Take ✳210.23 for example:
Assuming $\kappa$ is a classes of classes such that, of any two, one is contained in the other, i.e. $\alpha, \beta \in \kappa .\supset_{\alpha, \beta} : \alpha \subset \beta . \vee . \beta \subset \alpha $
✳210.23 $\vdash:Hp✳210.2. \lambda \subset \kappa. p‘\lambda\in \kappa-\lambda.\supset. p‘\lambda=prec_Q‘\lambda=tl_Q‘\lambda$
I wonder, in the hypothesis, if the product of $\lambda$ can ever NOT be a member of $\lambda$. In other words, can this ever happen? $\lambda \subset \kappa.p‘\lambda\in \kappa-\lambda$.
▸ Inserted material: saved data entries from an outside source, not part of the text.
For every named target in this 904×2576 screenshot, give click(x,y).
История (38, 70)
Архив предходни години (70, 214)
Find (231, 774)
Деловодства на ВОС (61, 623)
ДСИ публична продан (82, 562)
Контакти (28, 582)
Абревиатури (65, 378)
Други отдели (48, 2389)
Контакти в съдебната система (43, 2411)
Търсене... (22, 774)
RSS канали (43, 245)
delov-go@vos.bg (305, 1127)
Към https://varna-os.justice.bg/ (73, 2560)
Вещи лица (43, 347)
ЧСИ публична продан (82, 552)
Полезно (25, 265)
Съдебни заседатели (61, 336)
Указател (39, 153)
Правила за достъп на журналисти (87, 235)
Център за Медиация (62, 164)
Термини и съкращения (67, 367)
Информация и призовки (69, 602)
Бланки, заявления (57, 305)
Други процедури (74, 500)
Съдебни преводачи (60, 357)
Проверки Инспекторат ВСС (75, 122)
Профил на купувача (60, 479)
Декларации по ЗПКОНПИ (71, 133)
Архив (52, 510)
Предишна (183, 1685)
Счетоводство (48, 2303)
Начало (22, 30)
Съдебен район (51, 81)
If you can come up with a concrete example, please help me out.
Thanks!
See page 592, vol.II :
SECTION B deals with sections (sic !) and the Dedekindian treatment of the continuum.
I think that the discussion is related to the Completeness property of the real line.
Consider as $\kappa$ the set $\mathbb R$ of real numbers, with the usual ordering, and consider as $\lambda$ the set $\{ r \in \mathbb Q^+ | 2 \le r^2 \}$.
I.e. $\lambda$ is the set of positive rational numbers whose square is greater-or-equal than two; clearly, the lower limit of $\lambda$ is $\sqrt 2$, which is not rational.
Thus, it is a member of $\kappa$ but not of $\lambda$, and so it is not the minimum of $\lambda$.
If instead we consider $\lambda' = \{ r \in \mathbb R^+ | 2 \le r^2 \}$ [i.e. the set of positive real numbers whose square is greater-or-equal than two], we have that $\sqrt 2$ is the minimum of $\lambda'$, because - being a real - it is a member of $\lambda'$.